American Century ranked the highest, Vanguard Group was second and Fidelity near the bottom of the AFL-CIO's evaluation of proxy voting disclosure by the 10 largest mutual fund firms.
The AFL-CIO first petitioned the Securities and Exchange Commission in December 2000 for disclosure of proxy votes by mutual funds, a move generally opposed by the mutual fund industry, especially by Vanguard and Fidelity.
The AFL-CIO analysis evaluated how the 10 largest mutual fund families voted on curbing chief executive officers' compensation abuse at a dozen Standard & Poor's 500 companies this year.
"We chose executive compensation as our benchmark because, in the words of billionaire investor Warren Buffett, "The acid test for reform will be CEO compensation," the AFL-CIO said in the report.
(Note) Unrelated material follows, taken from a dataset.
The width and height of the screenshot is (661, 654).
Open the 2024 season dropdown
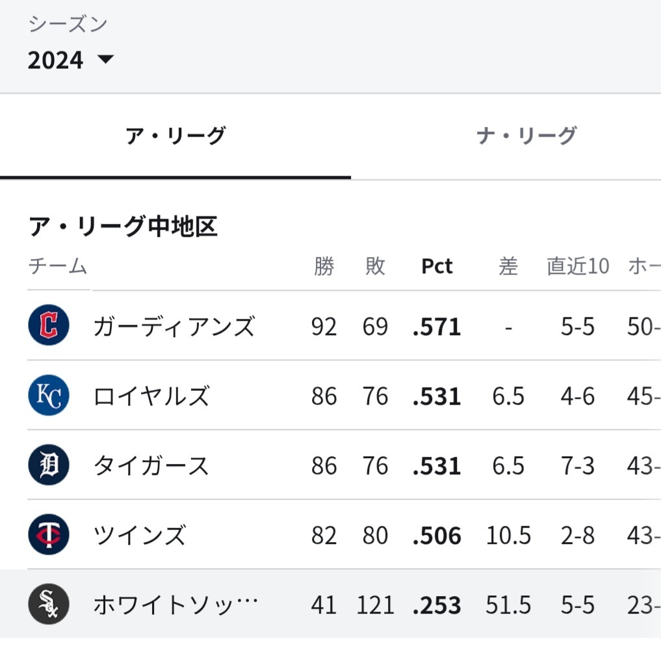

American Century Investments, Kansas City, Mo., scored 100% in the survey, the highest, while Putnam Investments, Boston, scored 20%, the lowest. Vanguard Group Inc., Malvern, Pa., scored 75%, while Fidelity Investments, Boston, earned a score of 25%, placing it ninth.
The report noted the AFL-CIO's research indicates that of the 120 proxy voting decisions in this survey, 25 involve a mutual fund firm that has a business relationship with the company in which it owns shares.
"These widespread conflicts of interest not only underline the importance of transparent proxy voting by mutual funds, but also point to the need to enhance the SEC rule to require mutual fund advisers to disclose business relationships with portfolio companies," the report said.